With up to 20% of men and 17% of women experiencing a critical illness before they reach 65 years of age, critical illness insurance is more important than it might seem at first glance. Many people believe that critical illness insurance is an unnecessary expense, but in fact, statistics like these show that it’s more likely that the average person will suffer a critical illness before the age of 65 than they are to die.
Comparing and Understanding Critical Illness Policies
With more than 60 insurance providers offering two hundred different policies, choosing the one that’s right for you can be difficult. More than anything else, getting good critical illness insurance requires very close inspection of your policy. All insurers issue what are called Key Features Documents, which allow you to compare policies fairly easily. Examine these documents closely to determine which provide the best definitions of illnesses covered and value for the money.
Perhaps the most important aspect of this is making sure you’re aware of exactly what your policy does and does not cover. This type of error is the number one reason that critical illness claims get rejected, so understanding the insurance policy options you have is vital when it comes to choosing the one that will suit your needs the best.
Another related factor that’s important to consider is simply the range of illnesses that the policy covers.
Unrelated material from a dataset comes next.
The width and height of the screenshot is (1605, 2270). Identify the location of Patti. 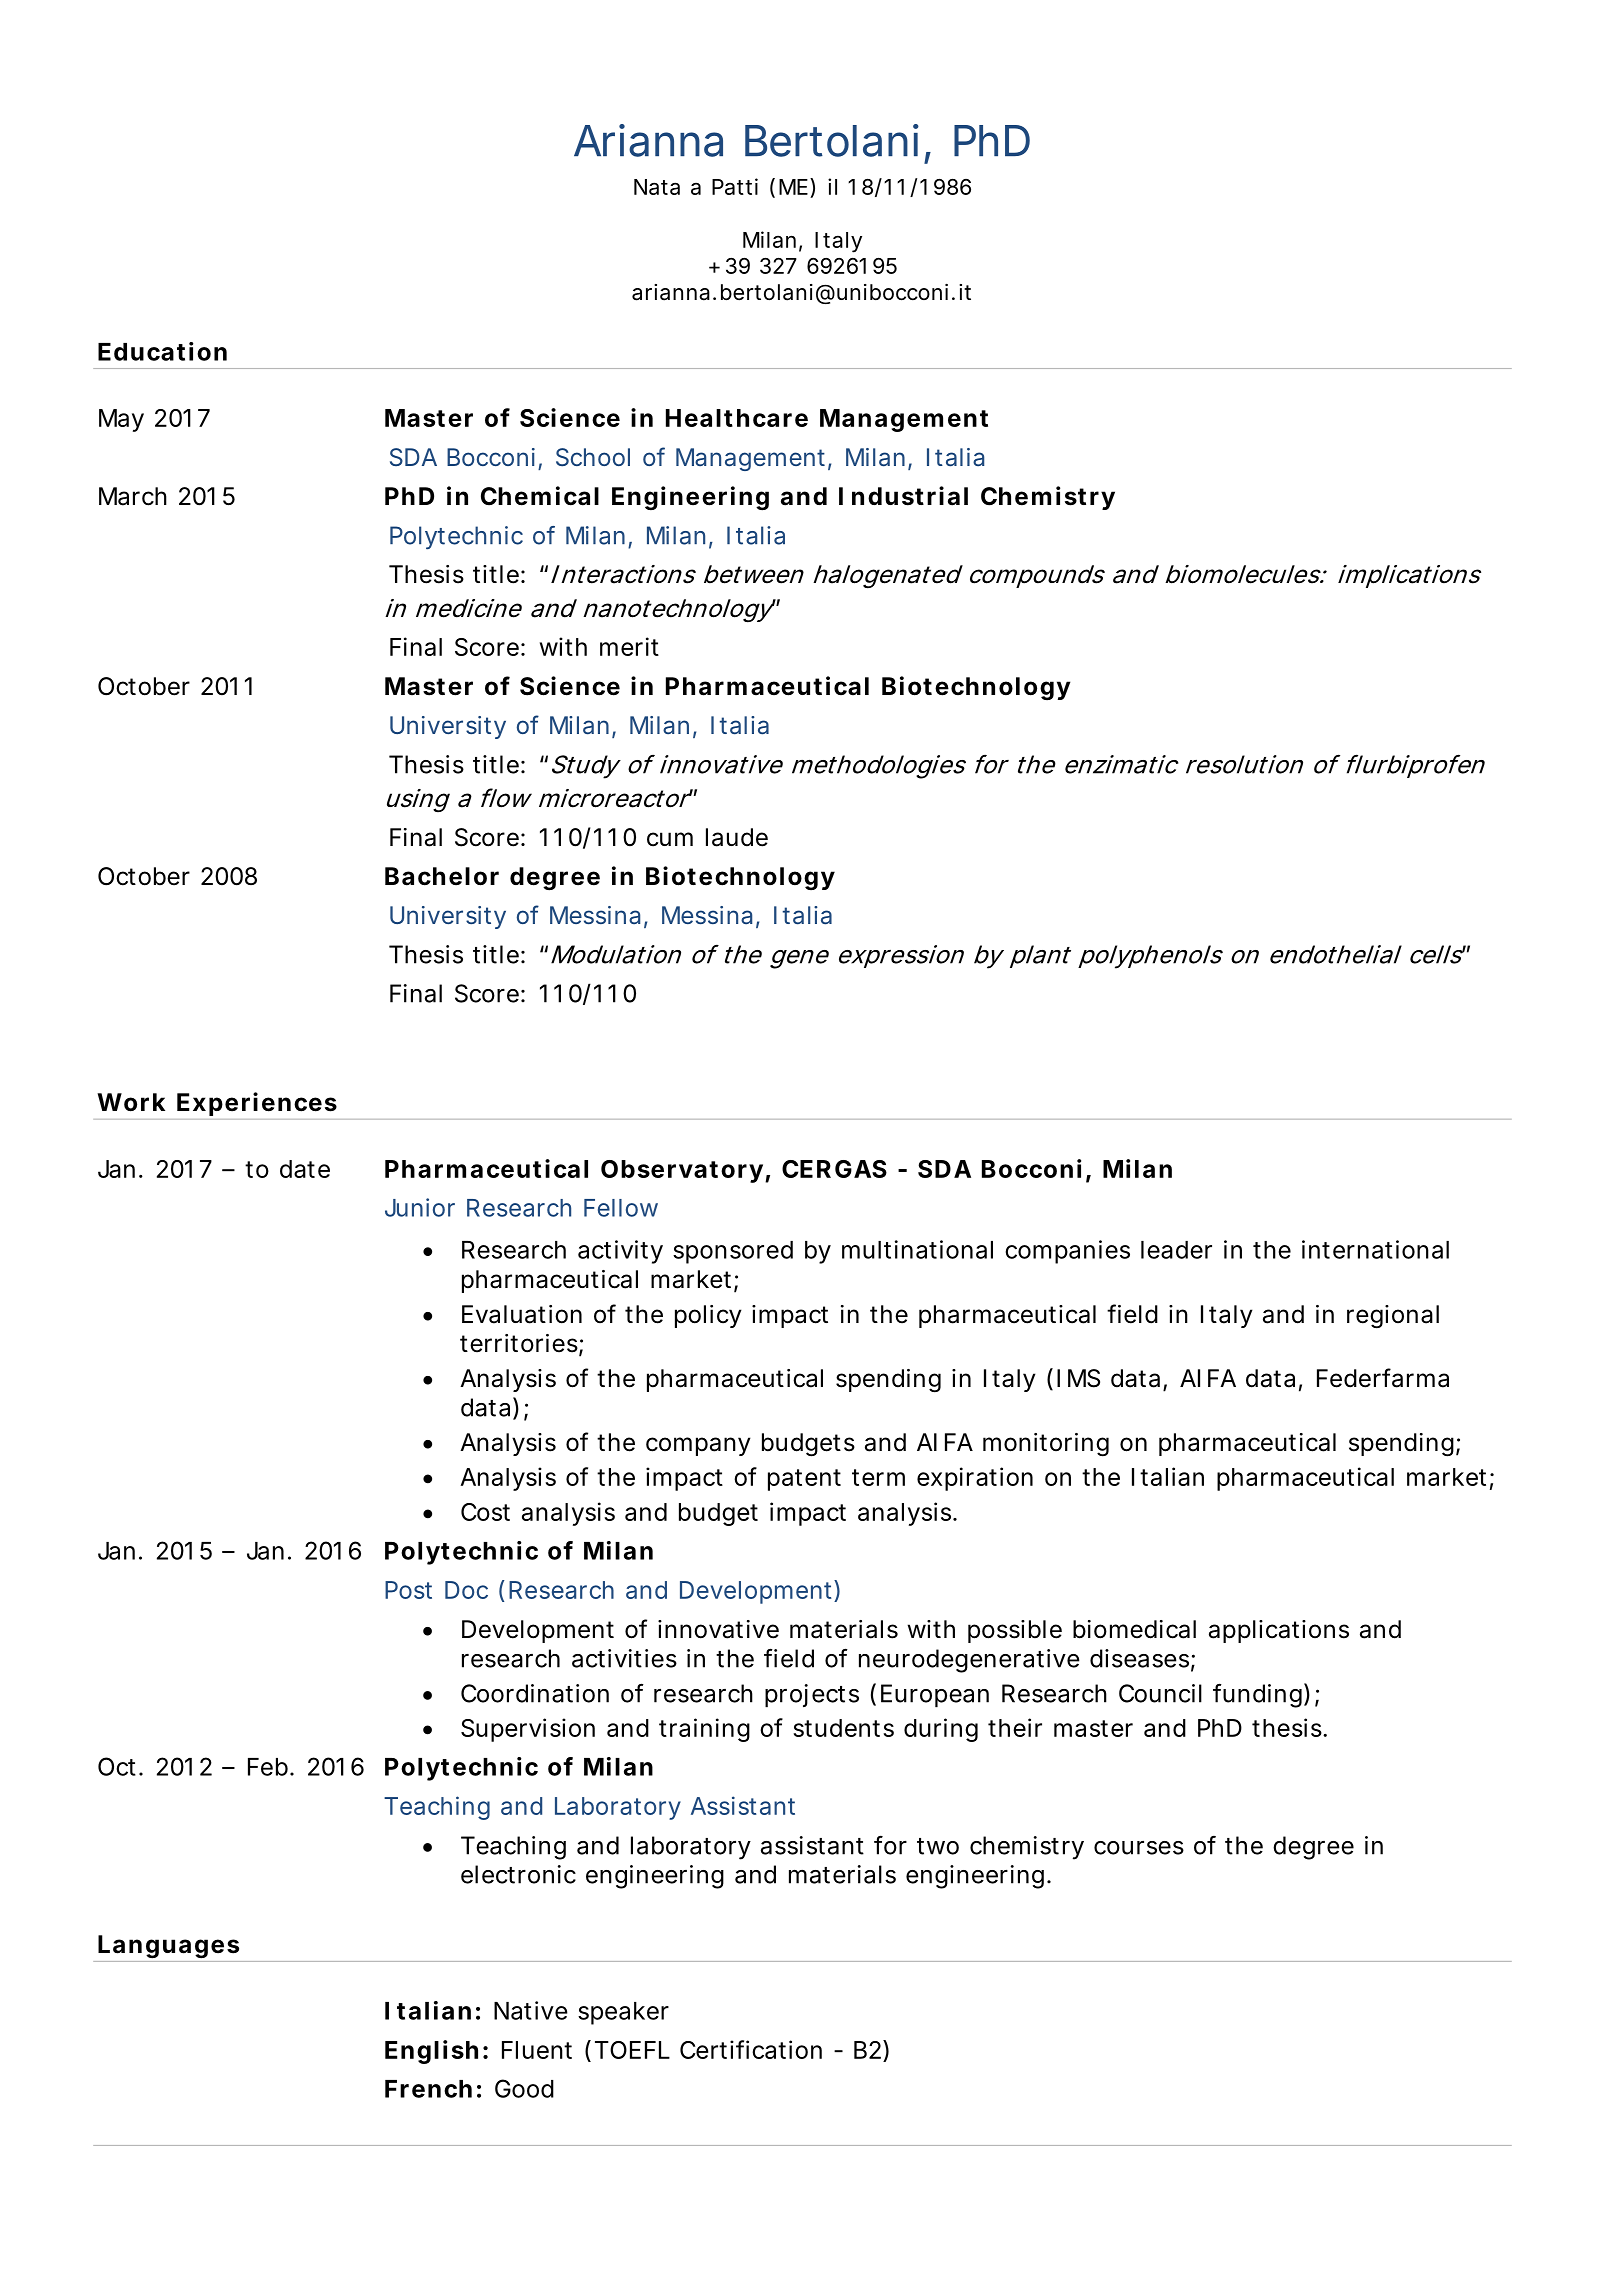
(735, 186).
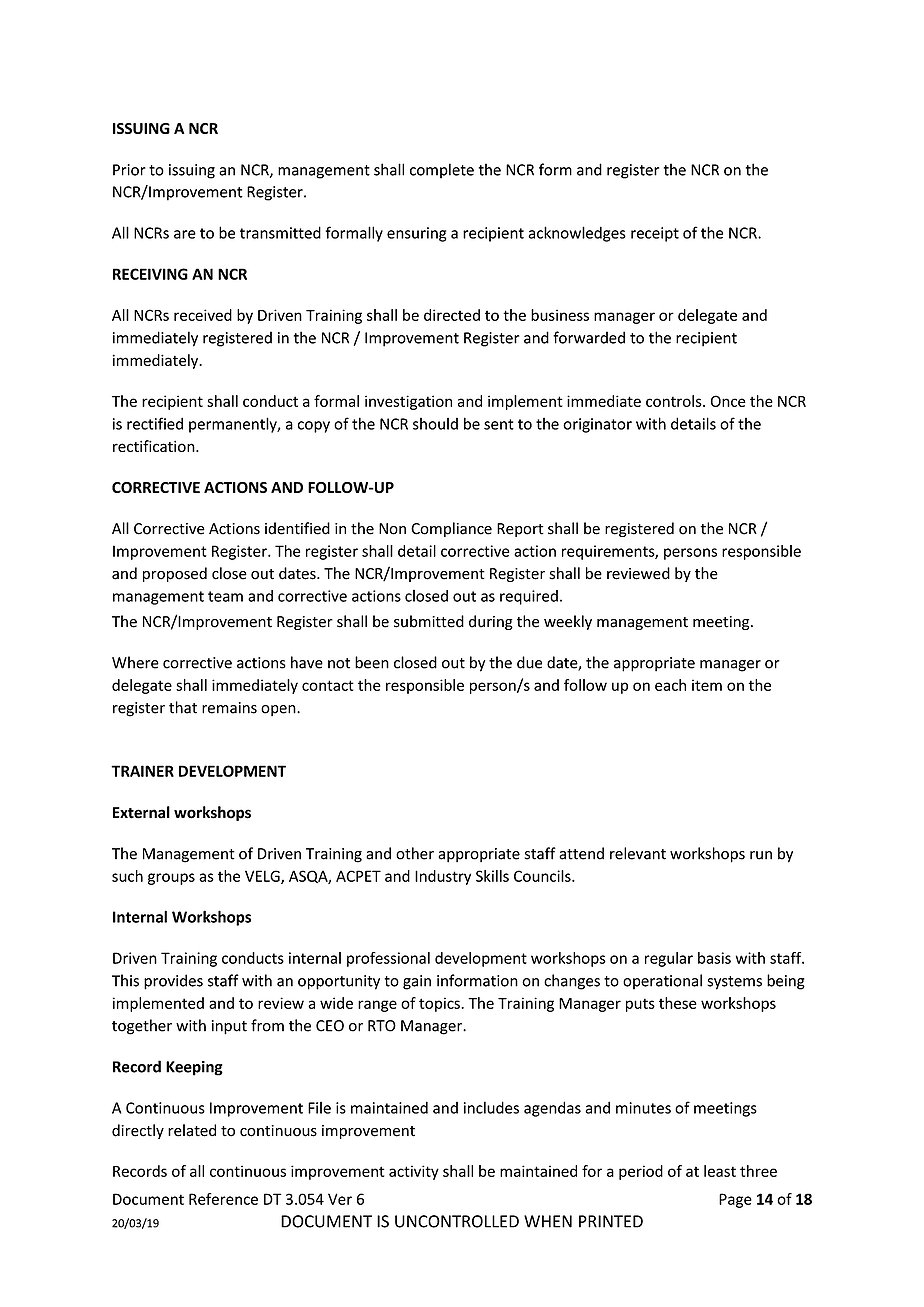  Describe the element at coordinates (223, 1199) in the page. I see `Reference` at that location.
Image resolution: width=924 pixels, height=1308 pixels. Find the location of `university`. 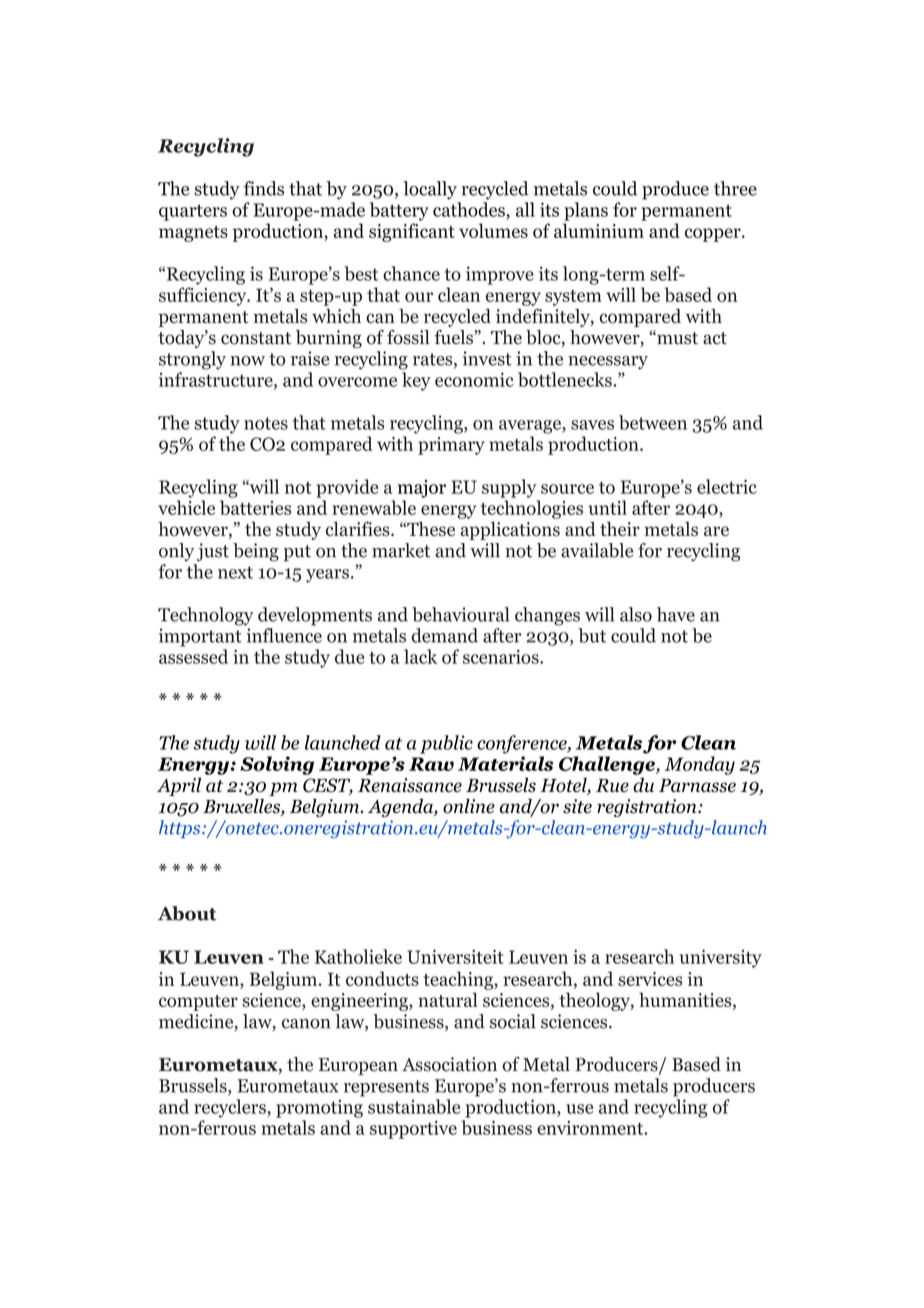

Choosing the cheapest plan may look good on paper, but the least expensive plan is likely to offer limited cover that simply doesn’t protect you against the illnesses you’re most likely to face. However, choosing one that’s too broad, one that covers exotic diseases you’re unlikely to encounter is pointless for most people, and selecting a policy of this kind will simply mean you’re paying premiums that are unnecessarily high.
Guaranteed and Reviewable Premiums
Buying a policy with a guaranteed rather than a reviewable premium can help keep your insurance costs down. A guaranteed policy means your insurance company promises that they’ll never increase the size of your premium. A reviewable policy is just that-the insurance company can periodically review your policy, and increase your premiums. If your policy is a short term one, choosing a reviewable policy can save you some money. However, while the reviewable policy is cheaper in the short term, the premium cost will be increased over that of an equivalent guaranteed policy within seven to ten years and within another ten years, could be more than twice that of the guaranteed policy.
Other Factors to Consider
Choosing a good policy also means looking out for extra advantages such as automatic coverage for your children. Not all policies offer this, but with child-related critical illness the sixth most common claim, this is a very useful way of protecting your children as well as yourself.
Finally, consider taking out life insurance and critical illness cover together, rather than simply getting one or the other. Purchasing the two together is always more cost-effective than buying separate policies, and it’s also much better value to buy these types of insurance when you’re young and healthy, and are eligible for less expensive premium rates.